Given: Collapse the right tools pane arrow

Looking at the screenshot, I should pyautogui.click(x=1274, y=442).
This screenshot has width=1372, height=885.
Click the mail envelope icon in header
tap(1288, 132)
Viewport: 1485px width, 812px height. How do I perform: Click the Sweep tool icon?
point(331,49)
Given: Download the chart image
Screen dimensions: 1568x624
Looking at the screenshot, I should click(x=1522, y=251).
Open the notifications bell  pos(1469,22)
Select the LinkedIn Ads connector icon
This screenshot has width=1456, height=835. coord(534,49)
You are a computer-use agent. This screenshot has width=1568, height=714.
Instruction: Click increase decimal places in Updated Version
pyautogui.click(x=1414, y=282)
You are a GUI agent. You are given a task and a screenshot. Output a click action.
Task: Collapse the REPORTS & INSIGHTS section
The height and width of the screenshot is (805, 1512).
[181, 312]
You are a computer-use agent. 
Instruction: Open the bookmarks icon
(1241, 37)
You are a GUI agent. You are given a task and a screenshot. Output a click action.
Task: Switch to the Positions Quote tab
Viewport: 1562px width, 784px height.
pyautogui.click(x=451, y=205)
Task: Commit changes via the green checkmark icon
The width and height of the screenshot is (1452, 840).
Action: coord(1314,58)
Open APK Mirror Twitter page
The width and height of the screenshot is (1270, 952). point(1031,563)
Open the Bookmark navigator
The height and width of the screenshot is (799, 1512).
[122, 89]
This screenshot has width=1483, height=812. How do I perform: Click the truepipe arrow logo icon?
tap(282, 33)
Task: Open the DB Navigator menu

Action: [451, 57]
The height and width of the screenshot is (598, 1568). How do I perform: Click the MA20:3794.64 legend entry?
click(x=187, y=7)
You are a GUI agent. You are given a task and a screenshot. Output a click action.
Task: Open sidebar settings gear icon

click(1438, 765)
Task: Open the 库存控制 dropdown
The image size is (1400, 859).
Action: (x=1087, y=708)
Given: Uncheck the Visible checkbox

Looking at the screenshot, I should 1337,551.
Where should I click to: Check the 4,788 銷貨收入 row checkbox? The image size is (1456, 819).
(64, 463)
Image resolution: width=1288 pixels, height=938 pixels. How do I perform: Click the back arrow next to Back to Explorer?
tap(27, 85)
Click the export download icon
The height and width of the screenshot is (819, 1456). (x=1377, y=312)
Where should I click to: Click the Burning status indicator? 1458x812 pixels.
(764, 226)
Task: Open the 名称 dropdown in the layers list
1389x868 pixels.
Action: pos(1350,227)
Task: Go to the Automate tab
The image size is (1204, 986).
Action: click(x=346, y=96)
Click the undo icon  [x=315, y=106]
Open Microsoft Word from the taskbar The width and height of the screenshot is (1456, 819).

WORK TO COMPLETE:
Your reply should be a verbatim retyping of the lines from the one that holds "The image size is (1204, 986)." through the last line of the entries.

YOUR RESPONSE:
The image size is (1204, 986).
Action: click(x=346, y=96)
Click the undo icon  [x=315, y=106]
Open Microsoft Word from the taskbar The width and height of the screenshot is (1456, 819).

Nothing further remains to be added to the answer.